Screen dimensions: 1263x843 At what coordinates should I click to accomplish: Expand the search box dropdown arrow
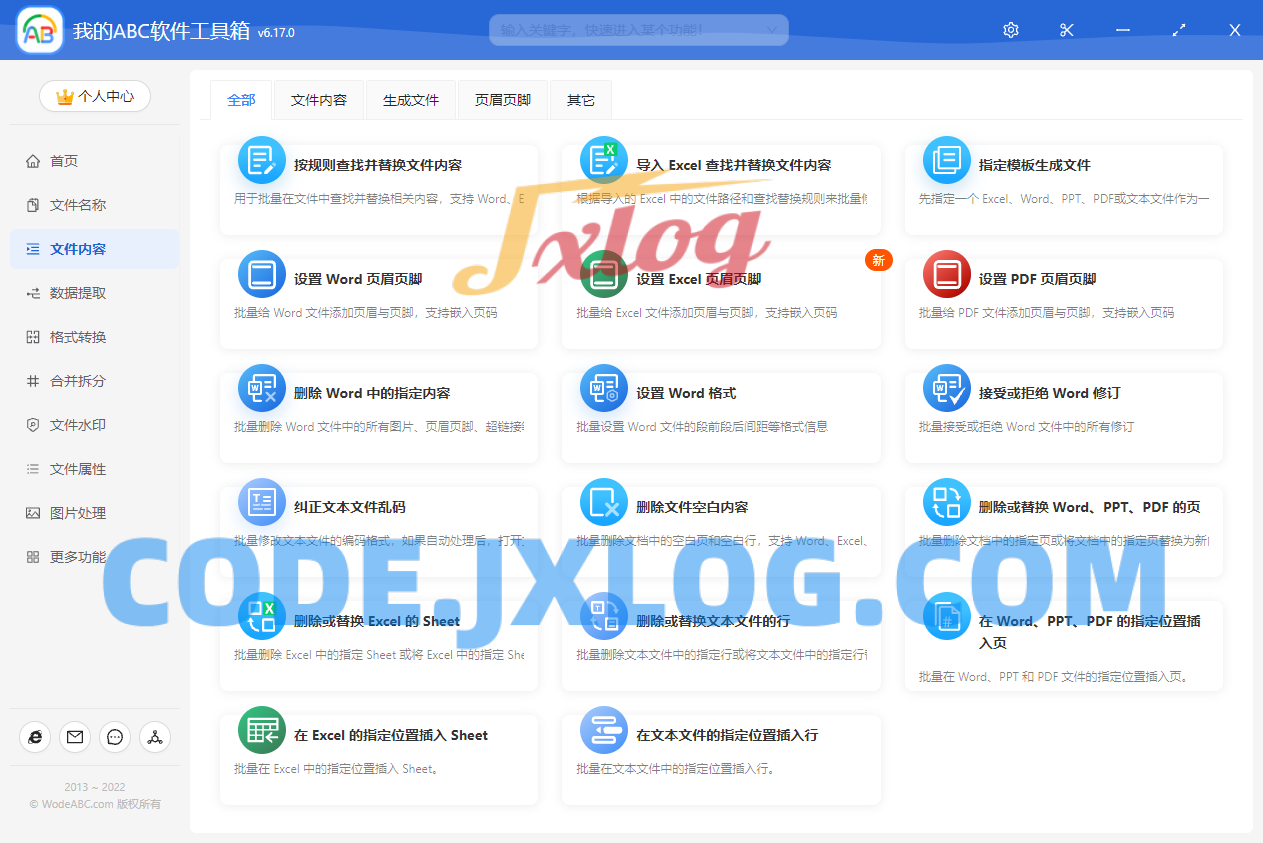(x=771, y=30)
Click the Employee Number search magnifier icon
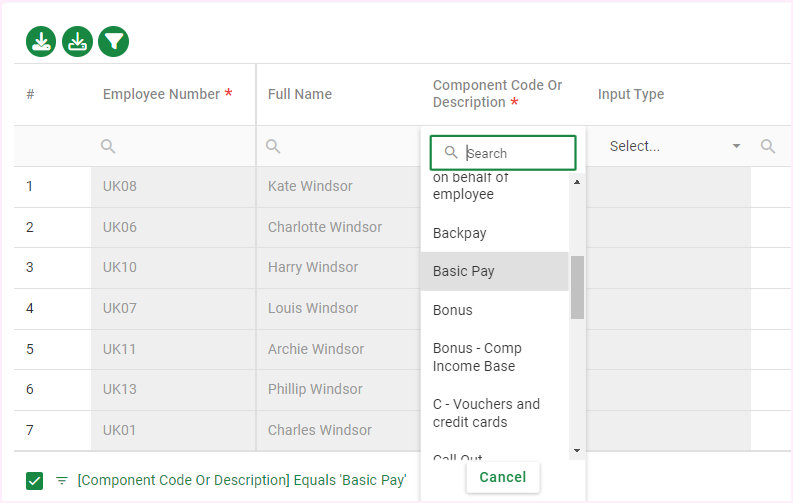This screenshot has height=503, width=793. (108, 147)
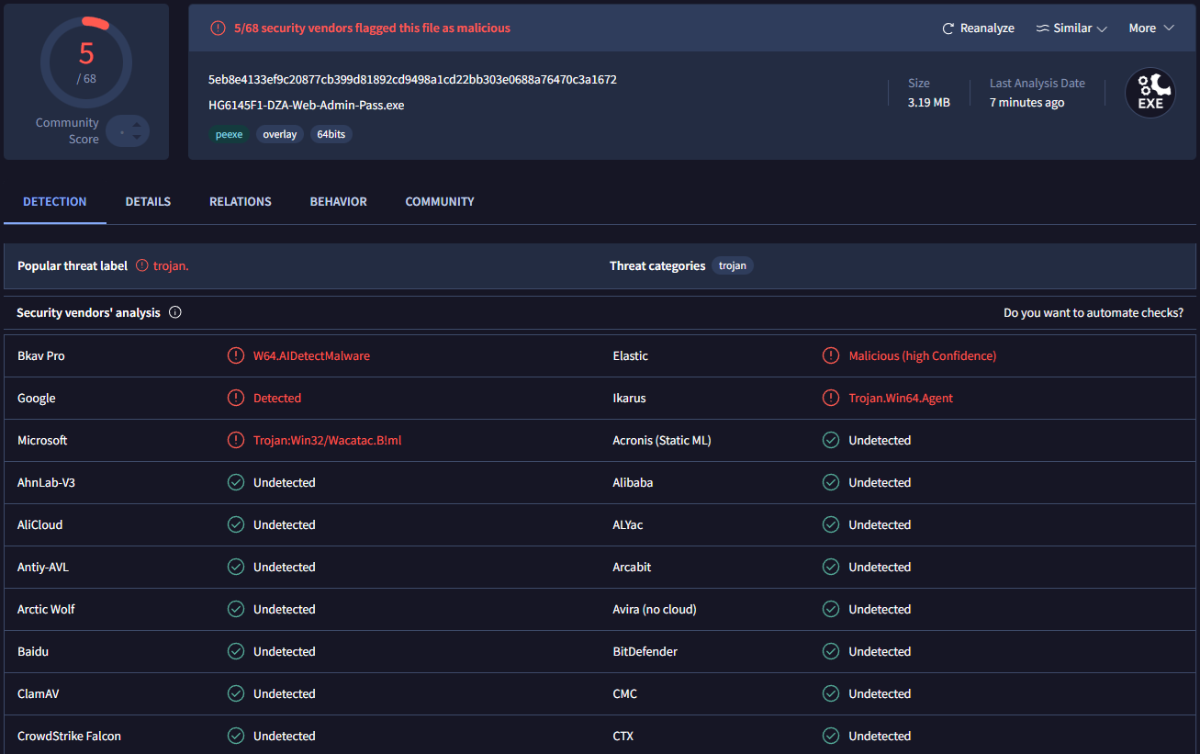Click the Reanalyze refresh icon

(948, 29)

## Problem statement
Take the line with "Click the Employee" and each line after it through the end of the material above, and reproduce them exactly, without the pictures.

## Response to this exercise
Click the Employee Number search magnifier icon
This screenshot has height=503, width=793. (108, 147)
Click the Reanalyze refresh icon

(948, 29)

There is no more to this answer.